| Work to complete |
Only the lines from the one with "You are a GUI" to the end of the listing below should be set down, exactly as written and without any pictures.
---+---
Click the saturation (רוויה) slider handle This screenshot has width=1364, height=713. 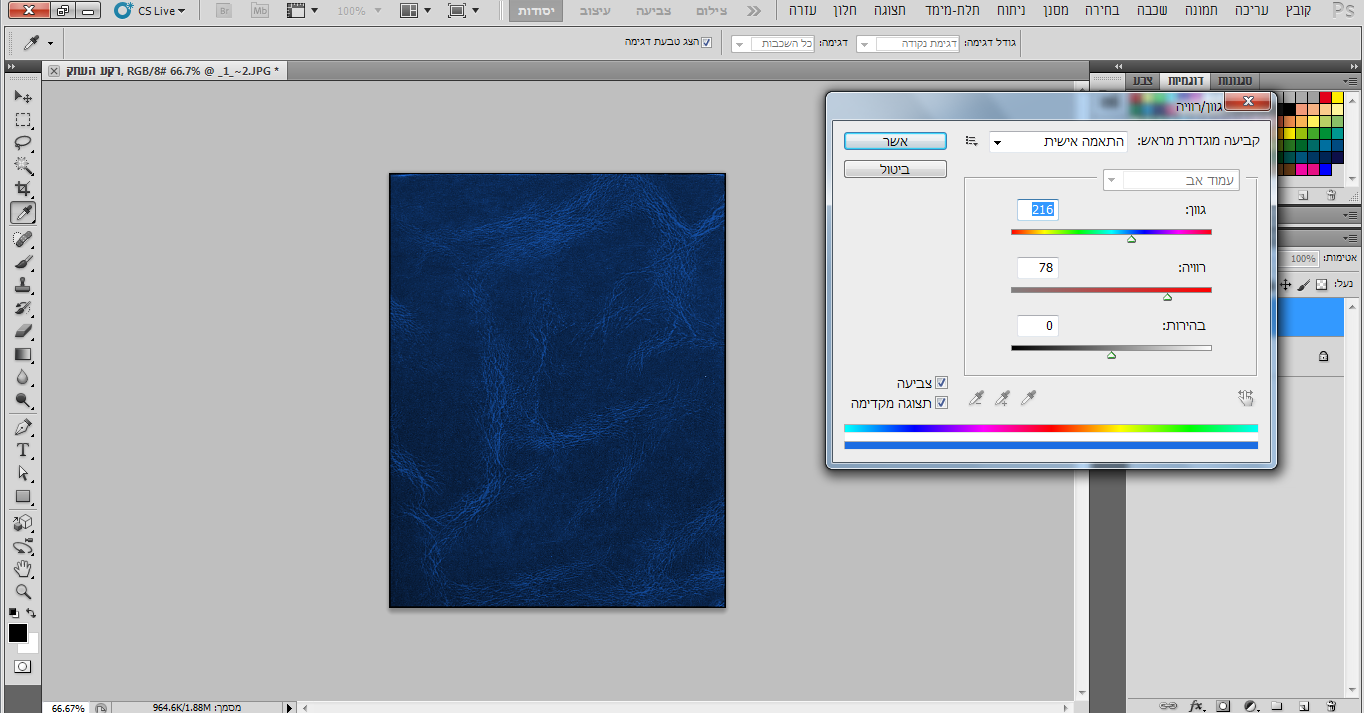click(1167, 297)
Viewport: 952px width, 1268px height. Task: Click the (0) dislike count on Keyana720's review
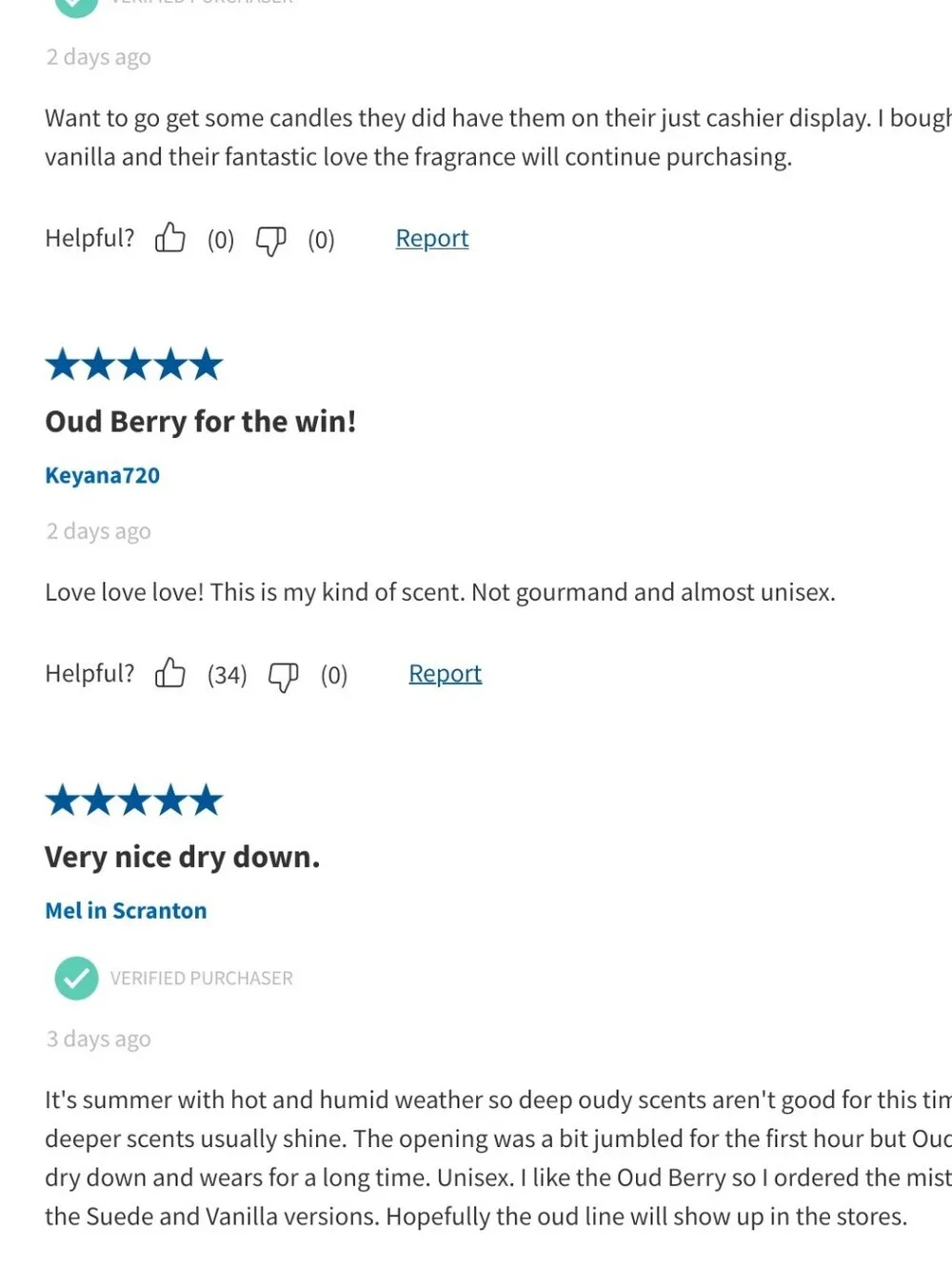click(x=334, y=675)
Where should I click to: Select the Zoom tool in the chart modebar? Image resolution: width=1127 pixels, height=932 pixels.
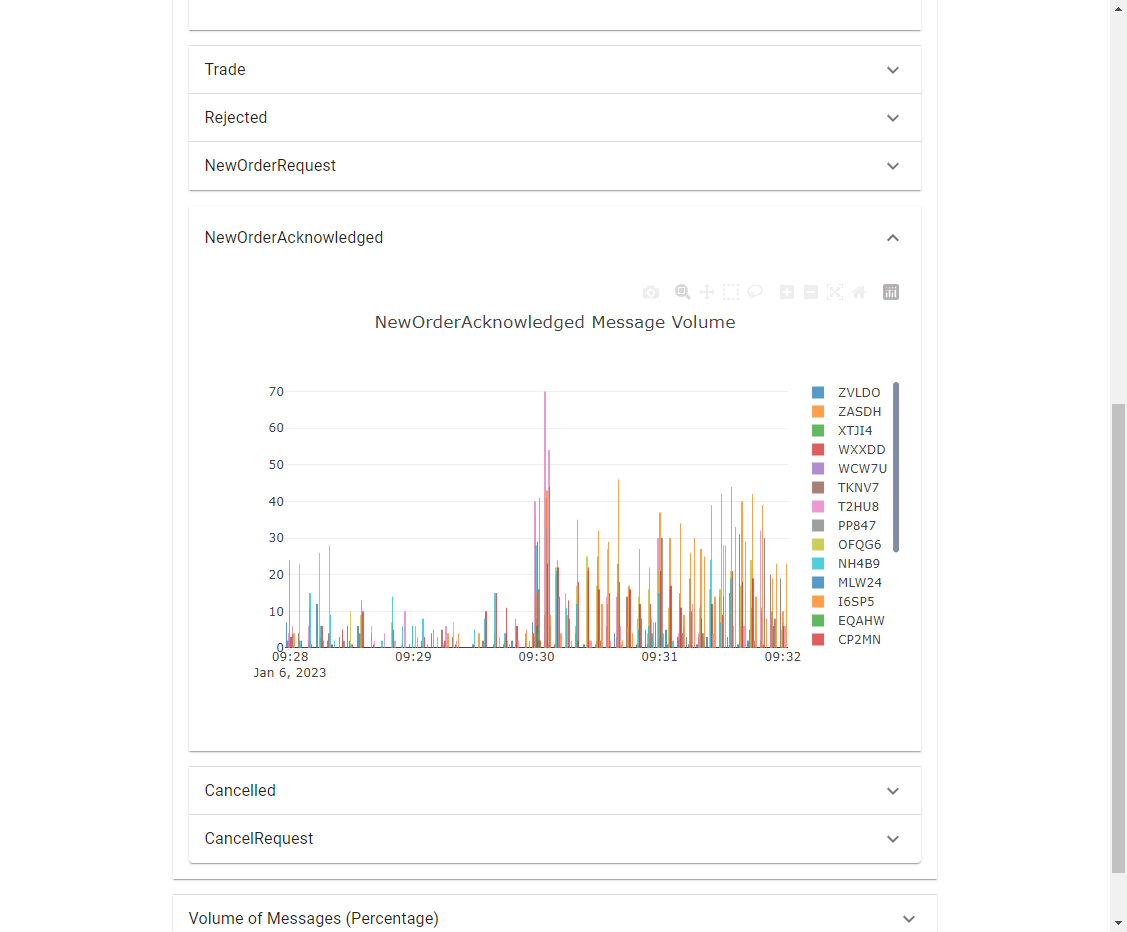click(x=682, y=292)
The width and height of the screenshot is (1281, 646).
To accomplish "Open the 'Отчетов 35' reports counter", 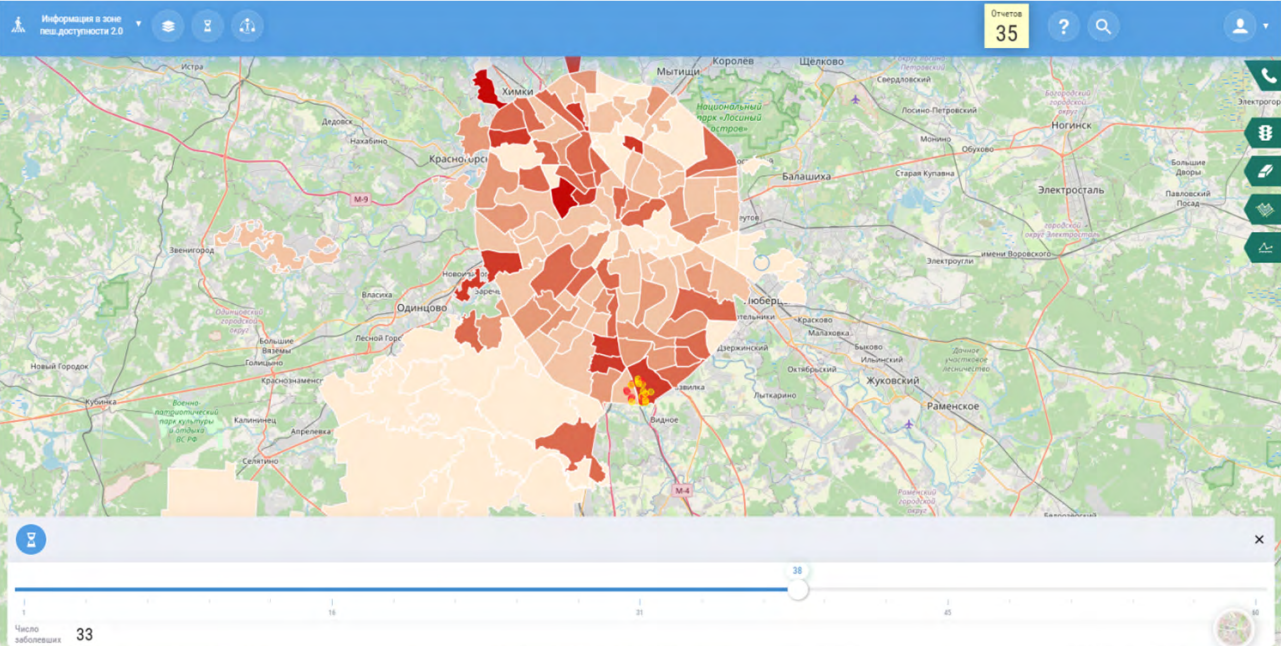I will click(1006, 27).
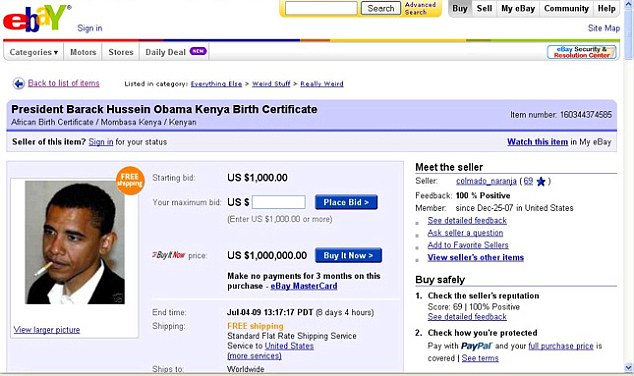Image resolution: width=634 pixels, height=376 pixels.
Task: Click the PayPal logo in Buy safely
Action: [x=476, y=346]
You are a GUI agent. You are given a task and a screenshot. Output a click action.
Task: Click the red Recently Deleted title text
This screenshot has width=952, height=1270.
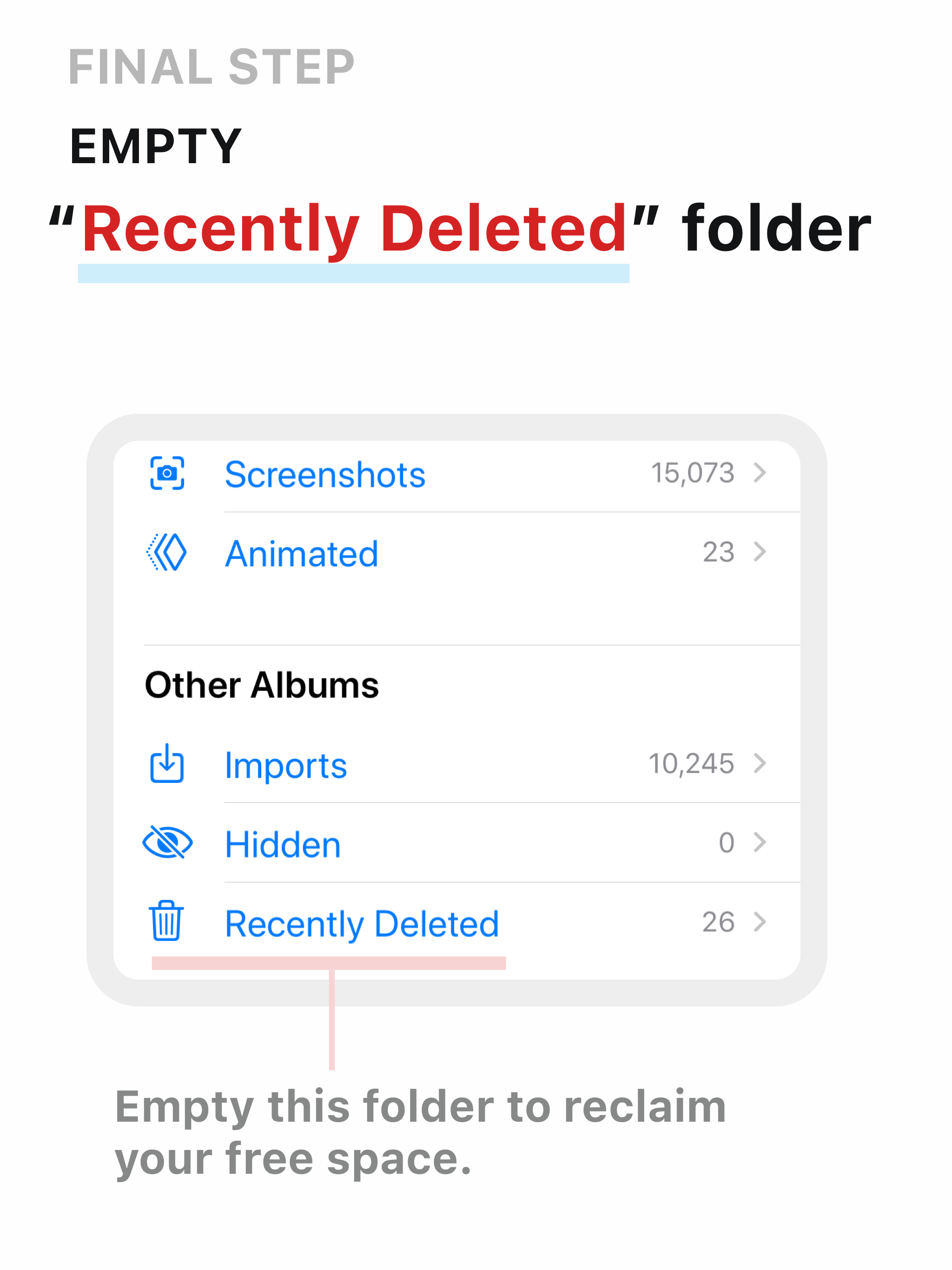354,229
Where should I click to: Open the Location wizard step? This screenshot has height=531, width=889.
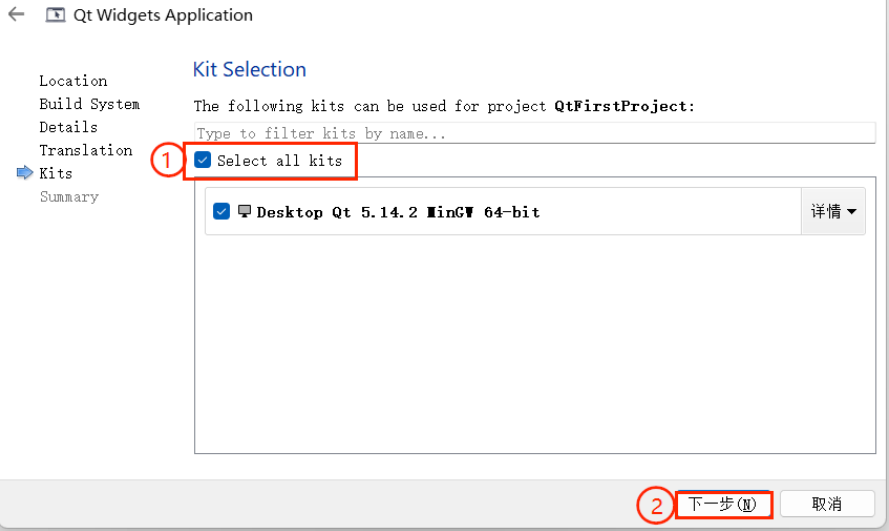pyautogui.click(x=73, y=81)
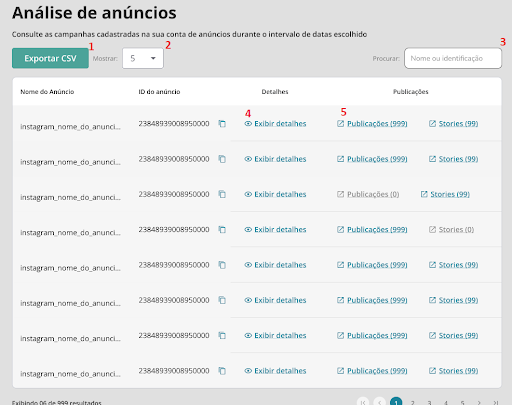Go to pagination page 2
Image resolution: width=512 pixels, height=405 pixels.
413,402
---+---
| Task response |
You are a GUI agent. You are given a task and a screenshot. Output a click action.
Task: Click the red Recently Deleted title text
This screenshot has width=952, height=1270.
354,229
Where should I click to: Open the Location wizard step? This screenshot has height=531, width=889.
pyautogui.click(x=73, y=81)
Go to pagination page 2
Image resolution: width=512 pixels, height=405 pixels.
413,402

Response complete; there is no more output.